Though EC2 and S3 have both been around for almost 2 years now, I've only just recently got around to checking them out. First impressions, EC2 is great! Few minutes of work and you're got yourself a virtual machine running RH Linux. The vm looks and feels like any other remote machine. That said it is a virtual machine so if you want to presurve your work you'll need to do something. In my case it was decided to store all the important data on S3.
With S3 you don't get direct access to a disk. Instead you need to invoke a AWS (Amazon Web Service) to store, remove or retrieve data. In my case I was to use JungleDisk, a product that installs its self to look like a local device. Unfortunately this product sounds much better than it currently is.

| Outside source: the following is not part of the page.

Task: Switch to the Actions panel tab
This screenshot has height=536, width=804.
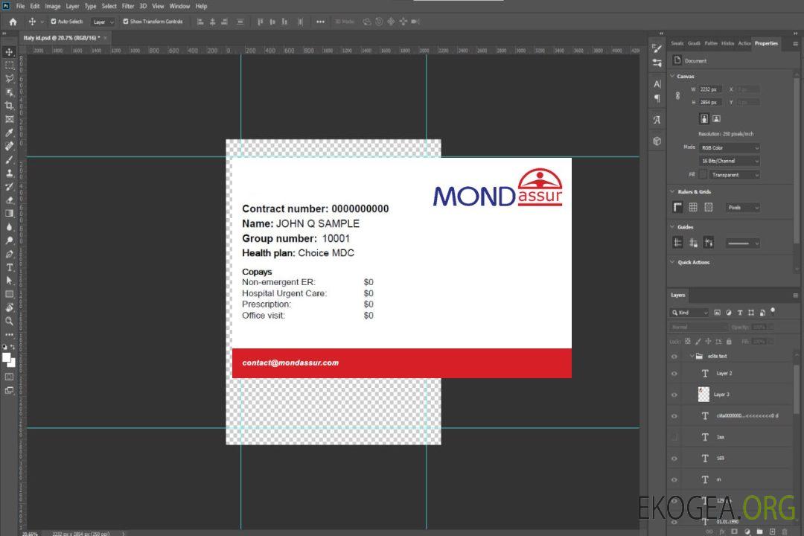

The end game was to setup the virtual machine so that several people could login to it. JungleDisk by default only allows one user to access the mounted device. Since you need to be root to mount a device in Unix... And of course this wasn't so desirable. My first idea was to, mount the JungleDrive using the "-o allow_other" option. After that I would create the users home directory on the JungleDisk. I started jungledisk with the requiste options only to discover that FUSE didn't recognize the allow_other option as it was presented to it by jungledisk. Strangely enough, jungledisk went and created a -o directory and then complained that it couldn't mount allow_other! Worse than that, it went and modified the .ini file so that the -o mount point was now a permanent fixture.
Needless to say it took me quite some to sort out that the .ini file was being modfied and much longer to figure out how to fix it. While splunking through the forums I came to realize that I was going to have to abandon my initial plans. Instead what will happen is that root will gather things up that need to be preserved and it will then copy them to S3 using the single user mode of JungleDisk. Single user mode seems to be the only use case that is not full of show stopping bugs.
I fail to see why JungleDisk has choosen the model that they have. The software looks half like a webserver and half like a device driver. In looking half like both is seems to do each half as well as is needed. An alternative would have been to build something like NFS. NFS looks exactly like a local disk. It mounts like a locak disk and responds to admin commands like a local disk. On the other hand, JungleDisk makes the magical file system entries that look like a directory yet don't react to admin commands as one would expect them to. Yet this is but the least of the problems for this product which is a shame.
The shame is JungleDisk interfers with what would otherwise be a wonderful user experence provided by EC2 and S3.